Following below are our principal retail loans portfolio categories:
Residential Mortgages – Residential mortgages are first or second-lien loans secured by a primary residence or second home. This category includes permanent mortgage financing, construction loans to individual consumers, and home equity lines of credit. The loans are generally secured by properties located within the local market area of the Bank's retail footprint which originates and services the loan. These loans are underwritten in accordance with the Company’s general loan policies and procedures which require, among other things, proper documentation of each borrower’s financial condition, satisfactory credit history, and property value. In addition to loans originated through the Company’s branches, the Company originates and services residential mortgages sold in the secondary market which are underwritten and closed pursuant to investor and agency guidelines. Significant and rapid declines in real estate values can result in residential mortgage loan borrowers having debt levels in excess of the current market value of the collateral.

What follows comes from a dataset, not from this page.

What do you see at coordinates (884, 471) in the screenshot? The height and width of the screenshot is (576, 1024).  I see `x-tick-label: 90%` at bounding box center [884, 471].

As of June 30, 2025, our residential mortgage loans comprised of $185.5 million, or 12.1% of loans, compared to $174.1 million, or 12.4% of loans, as of December 31, 2024. Our residential mortgage loans balances increased $11.4 million or 6.6% since December 31, 2024 due to continued demand for our residential mortgage products.
During the six months ended June 30, 2025, we originated $40.5 million and sold $21.0 million in home mortgage loans. During the year ended December 31, 2024, we originated $86.0 million and sold $49.5 million in home mortgage loans.
Marine Vessels – Marine vessel loans are a type of consumer loan used to finance the purchase of a boat or another marine craft. Functioning similarly to auto loans and personal loans, these installment loans come with a repayment term, fixed monthly payments and variable-or-fixed interest rates. These loans are underwritten in accordance with the Company’s general loan policies and procedures and are generally secured with title or preferred ships' mortgage on the marine vessel. The Company recognizes that risk from economic cycles, pandemics, government regulation, natural disasters, losses due to theft, or changes to customer's ability to meet the scheduled repayment of marine vessel.
As of June 30, 2025, our marine vessels loans comprised of $301.3 million or 19.7%, of loans, compared to $263.7 million, or 18.6% of loans, as of December 31, 2024. Our marine vessels loans balances increased $37.7 million or 14.3% since December 31, 2024 due to higher demand for our marine vessels loans product.
Cash Value Life Insurance Line of Credit – Cash value life insurance ("CVLI") encompasses multiple types of life insurance that contain a cash value account. This cash value component typically earns interest or other investment gains and grows tax deferred. CVLI loans are generally lines of credit secured by cash value life insurance of the debtor and can be originated for personal or business purposes. Upon the delinquency of the loan or lapse of an insurance policy premium payment, the Company pursues liquidation of the policy cash value in order to satisfy the loan.